§ **Provided data**
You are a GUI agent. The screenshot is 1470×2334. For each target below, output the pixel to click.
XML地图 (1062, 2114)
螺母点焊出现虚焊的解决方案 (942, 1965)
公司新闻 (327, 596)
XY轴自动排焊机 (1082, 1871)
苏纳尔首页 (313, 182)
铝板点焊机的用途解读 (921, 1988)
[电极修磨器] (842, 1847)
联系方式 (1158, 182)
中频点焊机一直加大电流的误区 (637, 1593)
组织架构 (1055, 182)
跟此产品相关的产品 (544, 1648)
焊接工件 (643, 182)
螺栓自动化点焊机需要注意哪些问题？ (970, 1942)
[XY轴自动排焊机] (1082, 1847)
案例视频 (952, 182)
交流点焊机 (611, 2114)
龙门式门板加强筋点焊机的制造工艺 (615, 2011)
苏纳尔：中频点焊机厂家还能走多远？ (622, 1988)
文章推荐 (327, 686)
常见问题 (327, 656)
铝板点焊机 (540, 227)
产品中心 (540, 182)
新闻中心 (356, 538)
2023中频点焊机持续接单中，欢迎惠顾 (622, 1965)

§ **Exercise objective**
Copy out each line of the data above, exactly, if it lies between the line holding "XML地图 (1062, 2114)" and the line holding "常见问题 (327, 656)", inclusive; copy no other line.

§ **Reply**
XML地图 (1062, 2114)
螺母点焊出现虚焊的解决方案 (942, 1965)
公司新闻 (327, 596)
XY轴自动排焊机 (1082, 1871)
苏纳尔首页 (313, 182)
铝板点焊机的用途解读 (921, 1988)
[电极修磨器] (842, 1847)
联系方式 (1158, 182)
中频点焊机一直加大电流的误区 (637, 1593)
组织架构 (1055, 182)
跟此产品相关的产品 (544, 1648)
焊接工件 (643, 182)
螺栓自动化点焊机需要注意哪些问题？ (970, 1942)
[XY轴自动排焊机] (1082, 1847)
案例视频 (952, 182)
交流点焊机 (611, 2114)
龙门式门板加强筋点焊机的制造工艺 (615, 2011)
苏纳尔：中频点焊机厂家还能走多远？ (622, 1988)
文章推荐 (327, 686)
常见问题 (327, 656)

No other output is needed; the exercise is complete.